Si bien su obra política más conocida por su corte polémico es el Contra Ioannen, hay cuatro exposiciones de mayor peso teórico: el Breviloquium de potestate papae, el De imperatorum et Pontificum potestate, las Octo quaestiones y elDialogus, fundamentalmente en su primera y tercera parte.

El problema de la pobreza evangélica puede ser considerado como el origen del pensamiento político ockhamista. El segundo ámbito temático de importancia radica en la relación entre los poderes civil y eclesiástico; entre el principado dominativus y el principado ministrativus [Damiata 1978-1979: 2 vol].

El tema de la pobreza evangélica es abordado en los primeros escritos polémicos. Ockham considera que el hombre tiene el derecho natural, dado por Dios, a la propiedad de los bienes de la tierra, pudiendo disponer de ellos según el dictamen de la recta razón. In principio, el hombre dispuso de un dominio genérico sobre el universo y sólo después del pecado, se manifiesta a través de la razón, que tanto la propiedad privada como la jurisdicción son necesarias para introducir orden en la vida [Opus nonaginta dierum, c. 14 (OP II: 432 ss)]. De modo que toda soberanía humana sea ésta sobre las cosas o las personas reconoce como origen al pecado; y su conocimiento tiene como fuente a las Escrituras [Ghisalberti 1972: 259, 261-2].

El derecho a la propiedad es inviolable, y nadie puede ser desposeído por un poder terrenal, de un modo contrario a su voluntad. Pero a diferencia de otros derechos naturales, como el derecho a la vida que convierte en un precepto moral la obligación de conservarla, no es necesario que todos los individuos ejerciten el derecho a la propiedad privada. Un hombre puede, por una causa justa y razonable, renunciar voluntaria y legítimamente a la posesión de propiedad. Así lo hicieron los franciscanos quienes, a imitación de Cristo y los apóstoles, habían renunciado a este derecho. Esta posición fue considerada herética por el papa Juan XXII, al sostener que la renuncia al derecho de propiedad, implicaba también una renuncia al derecho a la comida y al vestido.

= = = = = = =

• **Enunciado 1**
Reproduce el pasaje del texto sobre el pensamiento político de Ockham desde "Si bien su obra" hasta "1978-1979: 2 vol].", incluidas ambas partes.
• **Enunciado 2**
Prosigue el texto sobre el pensamiento político de Ockham a partir de su última oración.

[Entradas para localizar palabras y elementos]
= = = = = = =

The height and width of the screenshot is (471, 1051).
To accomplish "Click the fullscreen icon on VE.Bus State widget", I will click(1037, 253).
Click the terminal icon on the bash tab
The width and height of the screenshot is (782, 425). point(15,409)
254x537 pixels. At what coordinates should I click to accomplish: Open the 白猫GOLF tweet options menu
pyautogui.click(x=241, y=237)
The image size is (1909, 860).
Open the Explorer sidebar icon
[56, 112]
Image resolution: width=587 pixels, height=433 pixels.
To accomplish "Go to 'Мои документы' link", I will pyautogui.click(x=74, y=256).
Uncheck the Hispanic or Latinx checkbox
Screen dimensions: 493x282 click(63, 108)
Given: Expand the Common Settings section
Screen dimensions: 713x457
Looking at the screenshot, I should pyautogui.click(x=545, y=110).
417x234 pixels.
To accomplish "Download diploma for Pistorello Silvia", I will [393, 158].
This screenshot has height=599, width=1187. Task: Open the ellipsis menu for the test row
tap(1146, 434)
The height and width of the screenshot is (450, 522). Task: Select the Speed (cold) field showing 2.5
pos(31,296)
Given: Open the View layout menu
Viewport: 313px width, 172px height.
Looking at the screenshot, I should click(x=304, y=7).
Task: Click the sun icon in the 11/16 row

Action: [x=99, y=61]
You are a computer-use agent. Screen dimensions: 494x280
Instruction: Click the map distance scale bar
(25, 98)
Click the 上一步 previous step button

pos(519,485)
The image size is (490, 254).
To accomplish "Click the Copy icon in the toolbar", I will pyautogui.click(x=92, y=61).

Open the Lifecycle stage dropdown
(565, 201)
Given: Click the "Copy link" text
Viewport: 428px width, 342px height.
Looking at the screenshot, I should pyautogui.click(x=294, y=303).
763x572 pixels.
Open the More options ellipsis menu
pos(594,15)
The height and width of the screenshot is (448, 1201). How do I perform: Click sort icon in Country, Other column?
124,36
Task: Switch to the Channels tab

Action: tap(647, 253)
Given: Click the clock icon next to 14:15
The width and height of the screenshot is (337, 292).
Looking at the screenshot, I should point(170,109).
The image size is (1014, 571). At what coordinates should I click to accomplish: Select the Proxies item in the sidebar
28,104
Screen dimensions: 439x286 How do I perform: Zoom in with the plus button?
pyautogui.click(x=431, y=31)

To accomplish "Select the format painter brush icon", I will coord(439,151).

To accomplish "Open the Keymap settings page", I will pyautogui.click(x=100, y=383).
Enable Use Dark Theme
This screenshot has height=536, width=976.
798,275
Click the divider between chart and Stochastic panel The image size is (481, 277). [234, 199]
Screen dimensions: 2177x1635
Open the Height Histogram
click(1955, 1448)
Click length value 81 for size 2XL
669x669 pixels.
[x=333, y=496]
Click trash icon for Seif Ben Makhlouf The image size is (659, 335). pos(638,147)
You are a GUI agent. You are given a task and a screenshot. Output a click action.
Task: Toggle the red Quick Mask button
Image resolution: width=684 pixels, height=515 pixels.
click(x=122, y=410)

= = = = = = =

• **Respuesta esperada 1**
Si bien su obra política más conocida por su corte polémico es el Contra Ioannen, hay cuatro exposiciones de mayor peso teórico: el Breviloquium de potestate papae, el De imperatorum et Pontificum potestate, las Octo quaestiones y elDialogus, fundamentalmente en su primera y tercera parte.

El problema de la pobreza evangélica puede ser considerado como el origen del pensamiento político ockhamista. El segundo ámbito temático de importancia radica en la relación entre los poderes civil y eclesiástico; entre el principado dominativus y el principado ministrativus [Damiata 1978-1979: 2 vol].

• **Respuesta esperada 2**
En su respuesta Ockham distingue entre una renuncia legítima al derecho natural de propiedad y el derecho de usobajo permiso de la Santa Sede [Leff 1975: 620-1]. El derecho natural es una extensión del divino, y por lo tanto siempre es justo, mientras que la ley humana positiva necesita la conformidad con la recta ratio [Opus Nonaginta Dierum, cap. 93 (OP II: 673)].

En efecto, Ockham distingue entre el uso de derecho (usus iuris) y el uso de hecho (usus facti). Los franciscanos, renunciando al usus iuris, sólo pueden disponer legítimamente del usus facti, del uso simple de las cosas temporales, mientras que a la Santa Sede le corresponde el dominio radical o el usus iuris.

El verdadero interés filosófico de esta discusión está en la defensa que hace Ockham de la existencia de derechos anteriores a cualquier convención humana. Estos derechos participan de la ley natural que es inmutable en el presente orden creado por Dios (potentia Dei ordinata), orden que, en su sistema filosófico, se encuentra siempre subordinado a la potentia Dei absoluta.

En cuanto al segundo aspecto, su pensamiento también responde a las disputas contemporáneas en las que estuvo involucrado con la Santa Sede y su oficial ruptura con ella. La discusión está centrada en las tesis teocráticas que le reconocen al Papa el poder de legislar tanto en la esfera espiritual como en la temporal con el único límite representado por el derecho natural y la ley positiva divina.

Ciertamente, los pensadores teocráticos no pretendían que la iglesia gobernara de un modo directo al pueblo. En una vía ordinaria, es el Príncipe quien debe elegir y disponer las prácticas que conducen al bien común; pero también es cierto que su autoridad procede de una delegación del Pontífice quien tiene el derecho de controlarlo y juzgar la dignidad de su conducta. La iglesia conserva el derecho de consagrar al Emperador y sólo a través de su aprobación y bendición, el poder temporal deviene legítimo.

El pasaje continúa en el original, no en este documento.